Syriza’s plan calls for the “immediate, official licensing of existing Online Gaming Providers,” apparently referring to the 24 temporary online licenses issued by the previous government in 2011 (which were revoked a year later). Each license would apply to a single online domain. License renewal fees will be revised according to “actual market data.” Syriza feels the sale of new licenses shouldn’t take more than two months.

Tax rates would remain at their current levels and each new licensee would have to prepay minimum tax of €1m per year, “irrespectively of the actual volume of transactions and with the possibility that other taxes are waived.” Syriza envisions a completely “cashless” environment with payments done by debit or prepaid cards, “to be managed by an officially licensed Payment Service Provider by the Central Bank of Greece.”
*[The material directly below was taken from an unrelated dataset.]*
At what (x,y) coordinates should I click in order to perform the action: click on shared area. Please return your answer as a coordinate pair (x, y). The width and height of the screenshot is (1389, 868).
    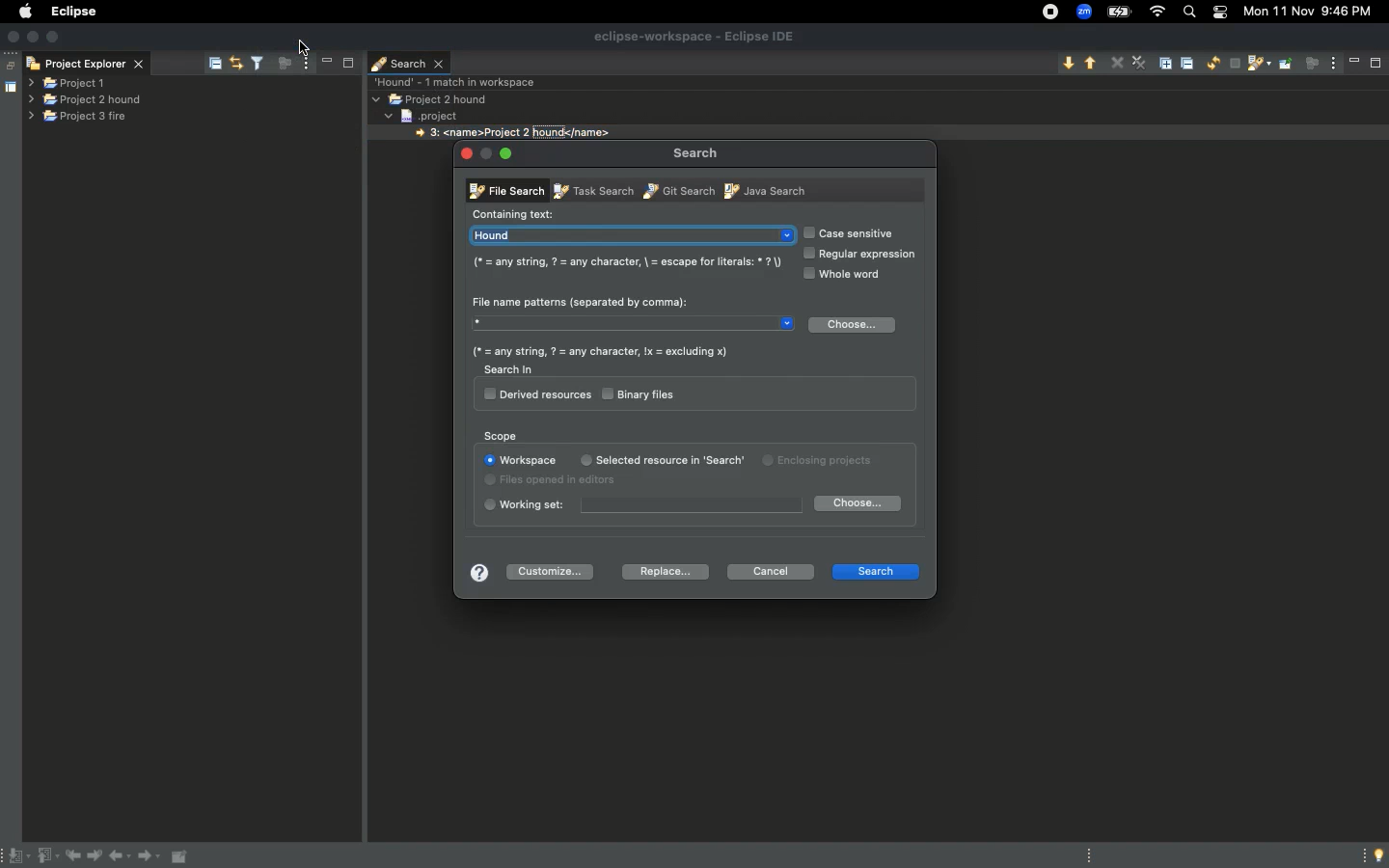
    Looking at the image, I should click on (1, 87).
The online gambling plan was one of seven new Syriza proposals to boost revenue and thus allow Greece to meet its debt obligations. Syriza and its combative finance minister Yanis Varoufakis have been warring with Greece’s EU and IMF creditors over repayment of the €240b bailout the country received in 2010. Other aspects of Syriza’s plan include enlisting “large numbers of casual onlookers” to fink on individuals or businesses avoiding value-added taxes.

Greece’s online gambling market has been in a state of legal turmoil for years. Those 24 operators whose temporary licenses were revoked have taken Greece to the European Commission over what they claim was blatant protectionism intended to boost the pre-sale value of former state-owned betting monopoly OPAP.

Syriza’s rolling out the welcome mat for online gambling represents something of an about-face. Shortly before January’s election, Syriza leader Alexis Tsipras said he was dead set against “large gambling interest and profiteering rampages on neighborhoods.” Tsipras also suggested the Greek government’s sale of its one-third stake in OPAP was a “national crime” and “not a done event.”